Picking out an Intel CPU is really challenging these days. There is no apples-to-apples comparison and the charts don’t really help. Back in the old days, you had “Pentium”, “PII”, “PIII”, etc. followed by a clock speed. It was easy to see which was “better”. These days, not so much. Would a Core i5 suffice? According to the Vive specs, yes. In some cases the i5 has better performance than an i7. The numbers following the “i5/i7” don’t necessarily equate to performance or speed, either. I can’t really explain my thinking in choosing the i7-6700k except for the following:
- It’s one of the latest chips, using the latest Intel architecture, Skylake, versus the previous Haswell.
- It’s an i7, with which I am already familiar from my lab PC.
- The cost of the 6700k versus the next “lower” model was fairly negligible when considering the build as a whole, including my design goals.
- The “k”, for some reason, means it’s not frequency-locked so I will have the option of overclocking it if I choose. The cost over the locked model was negligible.
Ultimately, it’s probably more processor than I need, but at least it should last me for a long time.
CPU Cooling System:
I’ve never used a water cooling system before, but this build is going to be pretty tiny and generate a ton of heat so I figured a CPU fan and heatsink was largely out of the question. I’ve used other Corsair products in the past, and the case itself is a Corsair so after checking some reviews, I thought I’d give this one a try.

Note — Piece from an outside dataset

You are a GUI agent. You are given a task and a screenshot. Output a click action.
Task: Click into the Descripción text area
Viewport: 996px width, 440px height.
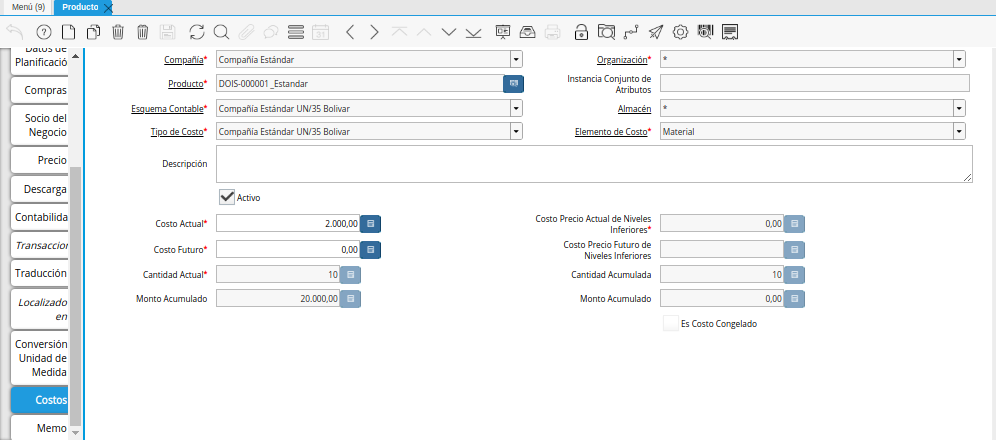click(594, 163)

Like the CPU, picking out RAM is difficult. It doesn’t help that the standards have several names. DDR4 PC4-25600, for example, runs at 3200MHz. Why not just call it DDR4-3200? About all I can tell you is that this particular RAM is mid-high in the speed category, it is compatible with the motherboard, and G.SKILL has a decent reputation. It’s cheap enough that I can change it if necessary.
Samsung EVO SSD drives (at the moment) are best-in-class for the price and for this application. Period. I went with the largest size that I felt my budget could tolerate.
I haven’t bought a power supply since 2014 and, at the time, modular power supplies were just starting to become a thing. The GPU’s power requirements mandate at least a 500 watt power supply, so I went with the Corsair 750 to give me a little wiggle room. It also has some interesting fan management features that should make it run almost silently most of the time. Also, somehow I accidentally bought two of these.
A case is a case. I could mount it to a cardboard box, as far as I’m concerned. I wasn’t too concerned about the one I picked, except that I wanted something small and subdued. I didn’t want a bunch of plastic bits sticking out, LEDs shining everywhere, etc. I also wanted to make sure that there was adequate side ventilation to handle the expected heat output. This case is about 12″ per side with generous side venting, so it should work out just fine. In fact, the GPU fan should butt right up to the vented side of the case to draw air in and expel it out the rear.